I got a call from the Gas Co about this, how nobody died is beyond me. Gas was shut down






































The tee on the upright position is wide open. bad bad bad situation with not one CO detector in the home, it's a triple decker home.


----------



## Gargalaxy (Aug 14, 2013)

Just the T? Looks like from A to Z is wide open or completely rusted out. They are lucky to be alive!! Good call.


----------



## plumbdrum (Nov 30, 2013)

Gargalaxy said:


> Just the T? Looks like from A to Z is wide open or completely rusted out. They are lucky to be alive!! Good call.
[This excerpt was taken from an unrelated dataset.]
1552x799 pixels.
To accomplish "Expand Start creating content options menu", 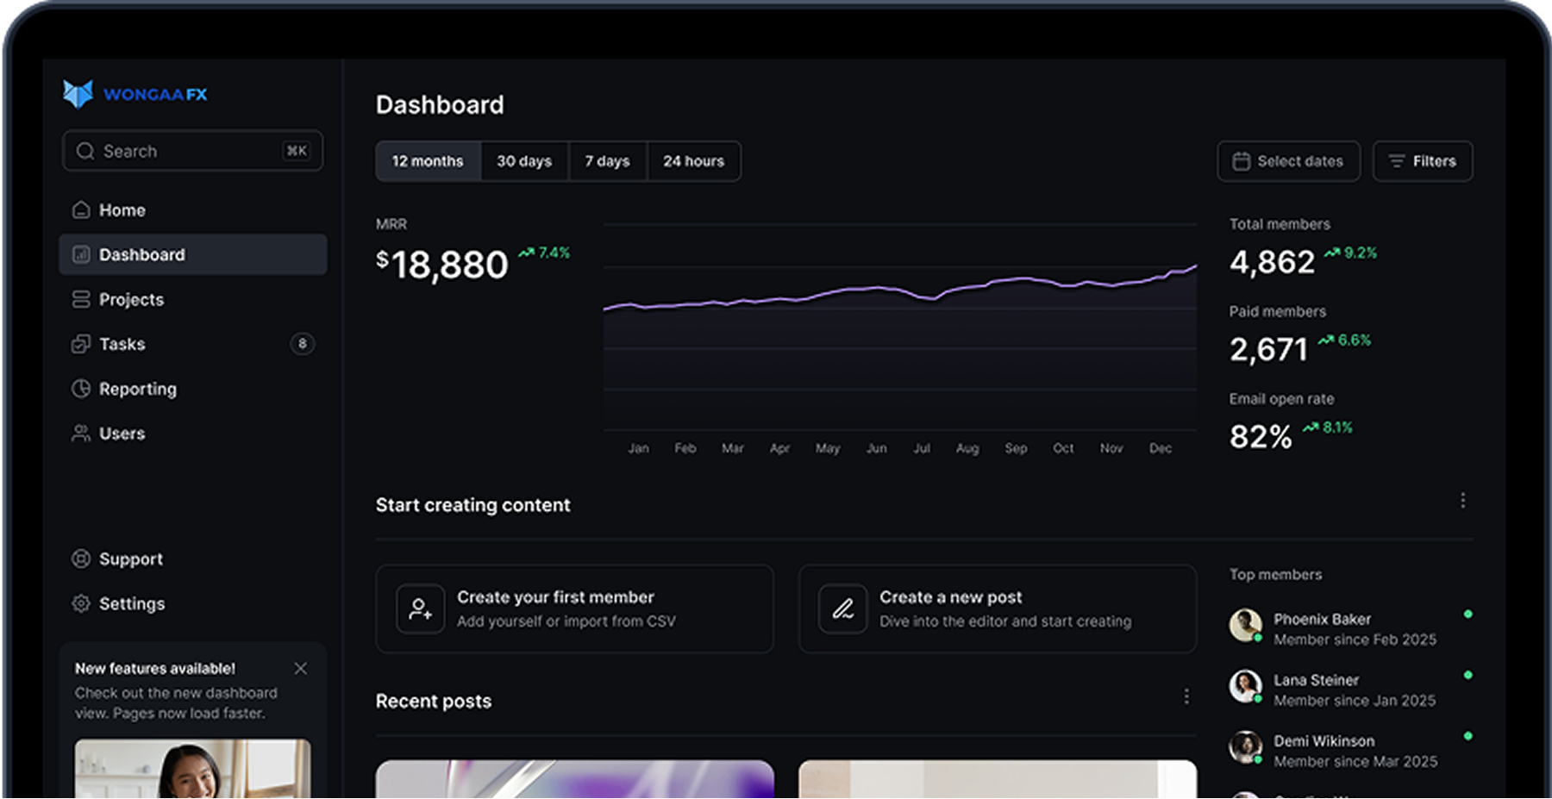I will click(1462, 501).
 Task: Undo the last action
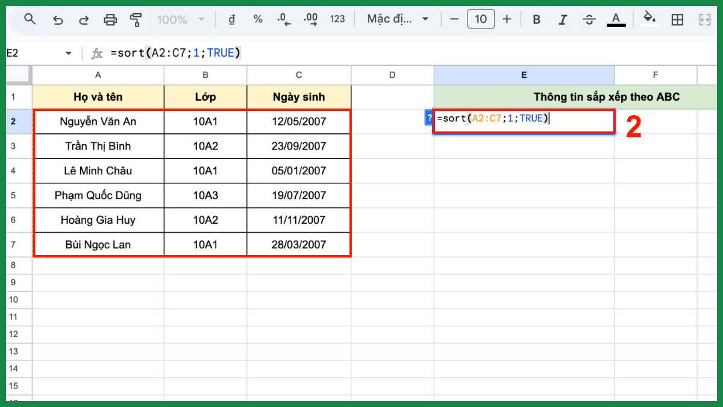tap(58, 19)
Nothing like positive pressure from a category 4 appliance into undersized piping w atmospheric appliance with no chimney. What's wrong with that? LOL. This is this exact reason plumbing/gas materials should not be installed to homeowners. I considered home centers and supply houses rope for consumers, eventually they will all hang themselves or some poor person in the homes. Frustrating!!!!!!!


----------



## bct p&h (Jan 19, 2013)

Nobody died so what's they problem?





I hope the gas company shut the building down before they even bothered to call you. If I was the first one to see it I would have shut it down first and made calls after. I almost feel bad for the plumber that takes that job on. I predict non payment for whoever takes that mess on.


----------



## plumbdrum (Nov 30, 2013)

It was shut down when I got there,luckily nobody died. I have a funny feeling they are going to have a hard time getting any plumber to touch this nightmare. I'll keep ya posted


----------



## GREENPLUM (Jul 27, 2008)

They had enough money for a Tankless rinnai, they should have money to fix it. What a freaking mess


----------



## Redwood (Sep 8, 2008)

The house was probably such a wind tunnel they would have never noticed a problem...


----------



## KoleckeINC (Oct 22, 2011)

Almost as good as when I caught the roofer who eliminated out HO's chimney and left the water heater hooked up! So lucky we were running copper in the attic that day. The roof was done a week before. How did they miss this?


----------



## bct p&h (Jan 19, 2013)

GREENPLUM said:


> They had enough money for a Tankless rinnai, they should have money to fix it. What a freaking mess


I would guess they bought it online and installed themselves after they got an "insane" price from an actual plumber.


----------



## plumbdrum (Nov 30, 2013)

I'm still waiting on a permit to correct this, I'm thinking it's going to be a while


----------



## bct p&h (Jan 19, 2013)

plumbdrum said:


> I'm still waiting on a permit to correct this, I'm thinking it's going to be a while


Maybe not in a rental property. I'm sure the tenants won't be paying rent next month. As soon as the first rolls around and the owner doesn't have some checks to cash he'll end up doing something about it.
If the meters are outside, I'd make frequent stops over there to make sure the lock hasn't been cut. If they're inside, I'd have the gas company shut it off in the street.
Maybe you could even inform the tenants of the situation and what they can do about it. I'd do my best to make life hell for the owner. It's one thing to pull that crap in your own house and endanger yourself, it's another story when you do crap like that where other people live.


----------



## plumbdrum (Nov 30, 2013)

Meters are in the basement locked, just so the locks can't be cut I had gas co shut it off at curb also.not my first rodeo with this crap. Put the tenants in touch with minimum housing dept, they will probably be in a hotel soon. The landlord has 24 hrs to provide HW by state housing laws.


----------



## plumberkc (Jun 23, 2011)

I see a few of these every month. It's usually a whirlpool or Rheem (GE).


----------



## plumberkc (Jun 23, 2011)

Another one from today.


----------



## plumberkc (Jun 23, 2011)

10+ years like this, lady that lived here died a few years back.


----------



## bct p&h (Jan 19, 2013)

I did some bathroom renovations/additions to this office building about 4 or 5 years ago. Back then they were using a few 3 phase 100 gallon water heaters. They were old and temperamental back then but they didn't want to pay us to change them out. I was back there today because a new tenant was moving in and they are adding a few sinks. I open the janitor closets to find this in two of them. Power vented heaters on the first floor that tie into b-vent that goes from the through the second floor out the roof. The ceiling is an open plenum so I can understand why they didn't want to run PVC but this is awful. The condensation was dripping out of the joint.


----------